Par des conclusions écrites du 21 novembre 2005, le Ministère public a requis la confirmation du jugement entrepris.
SUR CE
EN LA FORME
L’appel de la société RADIOTEL est recevable pour être régulier.
AU FOND
DE LA VALIDITE DU CONTRAT D’ASSISTANCE
Sur la capacité juridique de RADIOTEL à contracter
Il résulte clairement des articles 106 et suivant de l’acte uniforme OHADA relatif au droit des société commerciales et groupement d’intérêt économique que les fondateur peuvent faire actes et prendre des engagements pour le compte de la société en formation, avant sa constitution et si la société est constituée mais non encore immatriculée, ces engagements sont pris par le ou les dirigeants sociaux.
Les seules conditions exigés par ces textes sont celles tendant à protéger les intérêts des associés.
Il s’en suit que la société RADIOTEL a pu valablement contracter le 27 Septembre 2000 avec la société ATCI.
SUR LA VIOLATION DU CODE DES MARCHES
Il ressort des propres écritures de la société ATCI que c’est l’autorité contractante qui, doit conformément aux articles 37 et 38 du code des marchés, doit solliciter l’autorisation préalable du ministre chargé des marchés publics avant d’engager la procédure de gré à gré; or cette autorité se trouve être l’ATCI, elle-même de sorte que la règle « nul ne peut prévaloir de sa propre turpitude » s’applique à elle; ce n’est pas la faute à la société RADIOTEL si l’ATCI qui invoque les règles de passation des marché publics a elle-même violé celles-ci.
DE LA RUPTURE DU CONTRAT
La rupture du contrat intervenue unilatéralement par la société ATCI et avant terme est manifestement abusive; elle ouvre tout naturellement droit à réparation.

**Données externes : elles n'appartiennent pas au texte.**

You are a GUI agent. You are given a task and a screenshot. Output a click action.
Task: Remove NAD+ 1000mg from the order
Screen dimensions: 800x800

SUR LE REMBOUSEMENT DE L’ACOMPTE
La lettre de la société ARPEGE DEFENSE à RADIOTEL en date du 23 octobre 2000, même si elle fait référence à la commande du 06 juillet 2000 n’est cependant pas étrangère au contrat passé le 27 septembre 2000 entre l’ATCI et RADIOTEL; en effet tout le contenu de cette lettre traite des rapports née de ce contrat; en outre il n’est pas surprenant que RADIOTEL ait pris très tôt ses précautions pour honorer ses engagements; ils n’est pas non plus contesté que le compte de RADIOTEL à pointe noire à été débité du montant de 425.377.800 F CFA tel que cela ressort de l’avis d’opération débit en date du 12 octobre 2000; il s’en suit que cette somme doit être remboursée à la société RADIOTEL.
SUR GAIN MANQUE
La rupture abusive du contrat du fait de l’ATCI a privé la société RADIOTEL de percevoir sa part de taxe et redevances de la radioélectricité au titre de l’année 2001; cependant il est de bonne justice de cantonner cette somme d’argent à six cent million de franc CFA (600 000 000 FCFA).
PAR CES MOTIFS
Statuant publiquement, contradictoirement, en matière commerciale et en dernière ressort.
EN LA FORME
Reçoit la société RADIOTEL en son appel.
AU FOND
L’y dit partiellement fondé.
Infirme le jugement attaqué.
Statuant à nouveau.
Condamne la société ATCI à payer à la société RADIOTEL les sommes d’argent suivantes :
– 425.377.800 f CFA à titre de remboursement d’acompte;
– 600 000 000 f à titre de gain manqué.
Condamne la société ATCI aux dépens;
En foi de quoi, le présent arrêt prononcé publiquement, en matière civile, commerciale et en dernier ressort par la Cour d’Appel d’Abidjan, (1ere chambre civile), à été signé par le président et le greffier.